* [Your goal]
Could you retype the lines below, starting at the line holding "Given: Click the" and stopping at the line holding "You are a GUI", inclusive? Copy them exactly and drop the images.

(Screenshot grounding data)
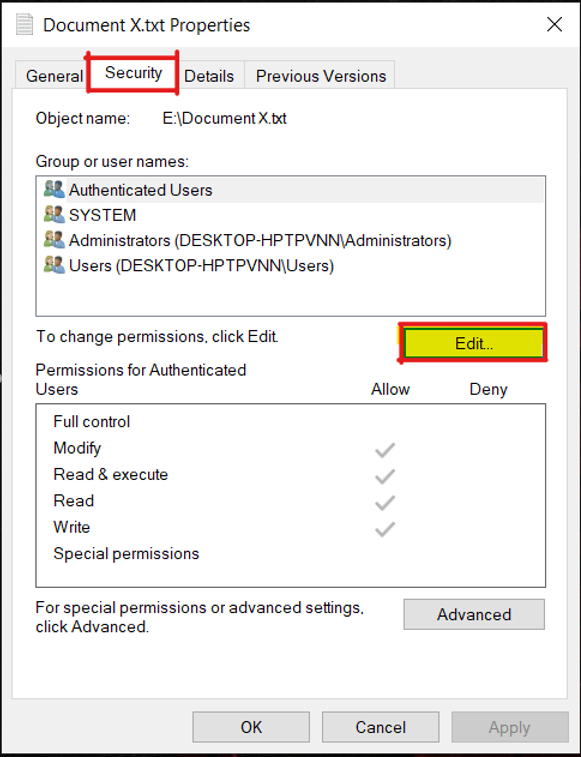
Task: Click the SYSTEM group icon
Action: [54, 214]
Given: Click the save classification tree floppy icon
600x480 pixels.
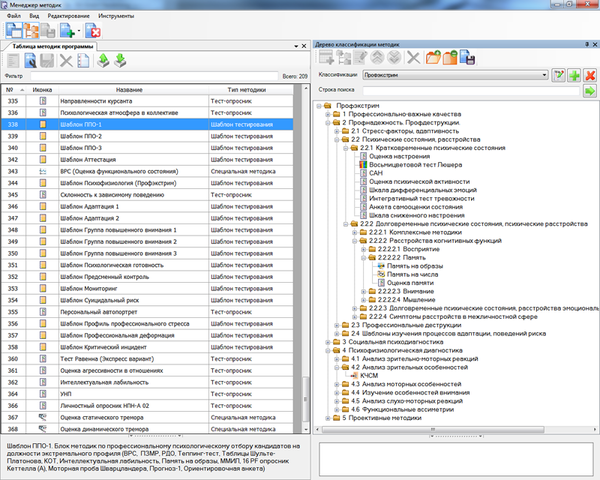Looking at the screenshot, I should point(467,58).
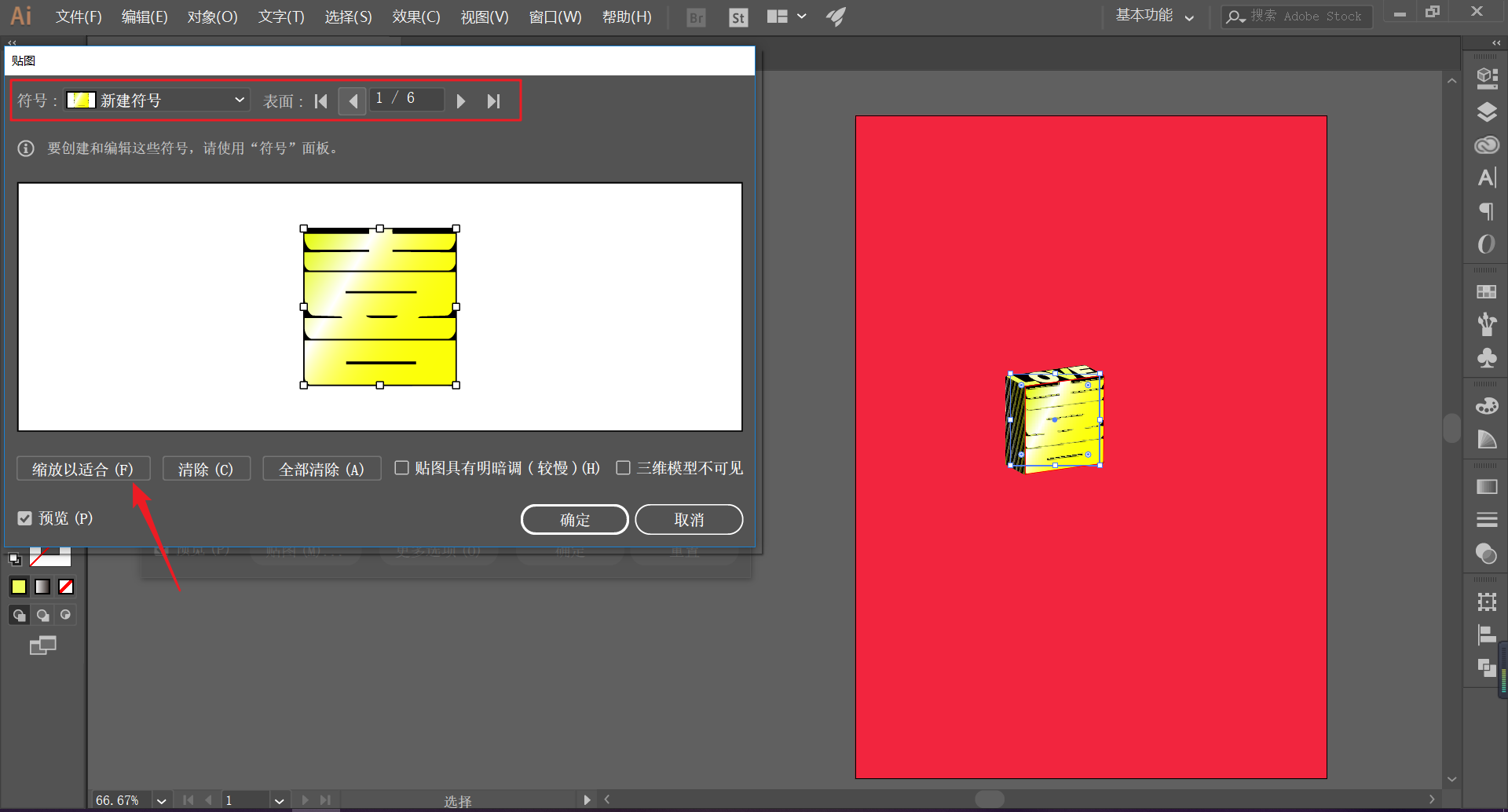Open the Align panel icon
This screenshot has height=812, width=1508.
tap(1486, 635)
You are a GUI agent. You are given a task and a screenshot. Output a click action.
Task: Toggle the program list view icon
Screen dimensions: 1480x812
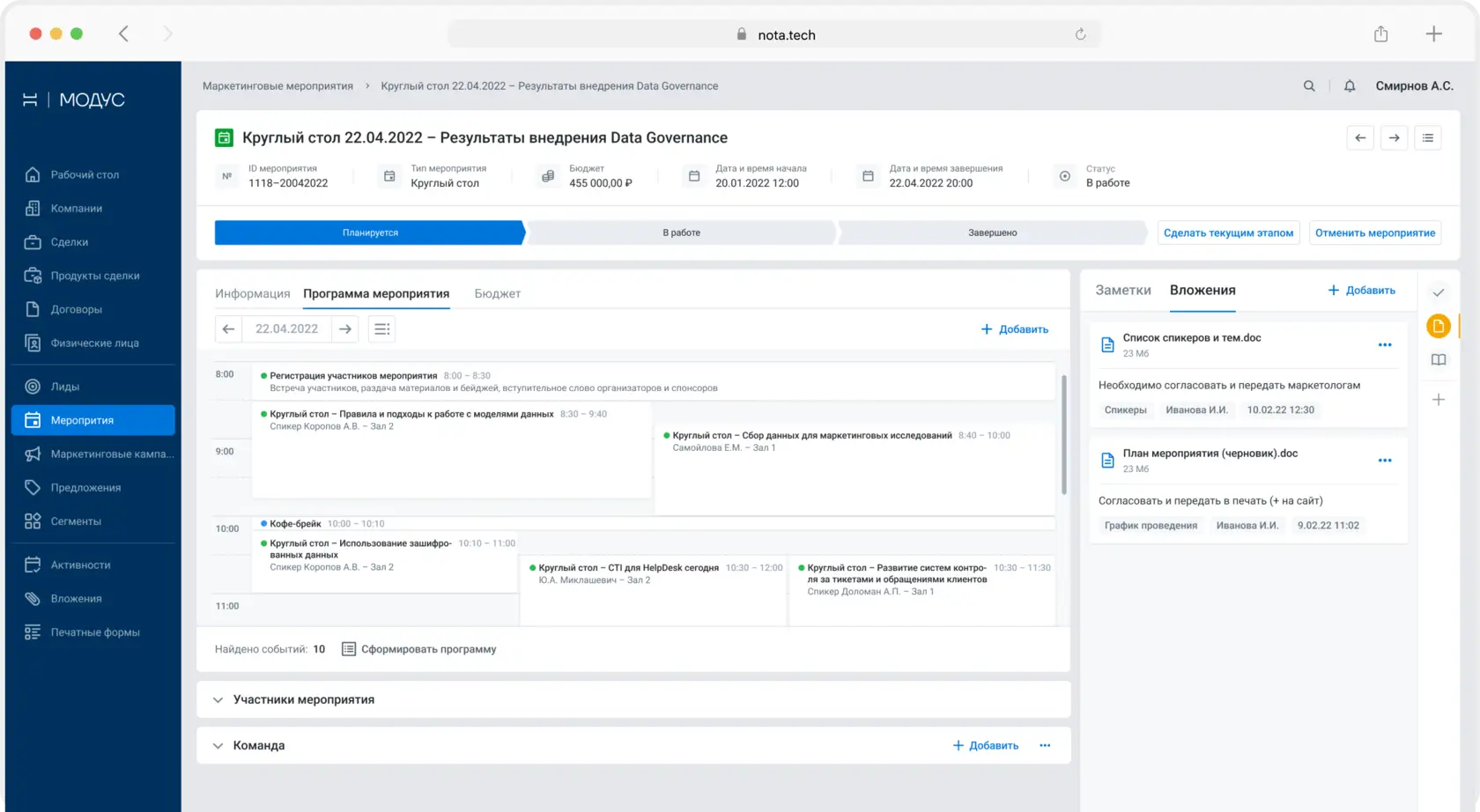coord(382,329)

* [Finished task]
Given: Click the save classification tree floppy icon
600x480 pixels.
Looking at the screenshot, I should point(467,58).
Open the Align panel icon
This screenshot has height=812, width=1508.
tap(1486, 635)
You are a GUI agent. You are given a task and a screenshot. Output a click action.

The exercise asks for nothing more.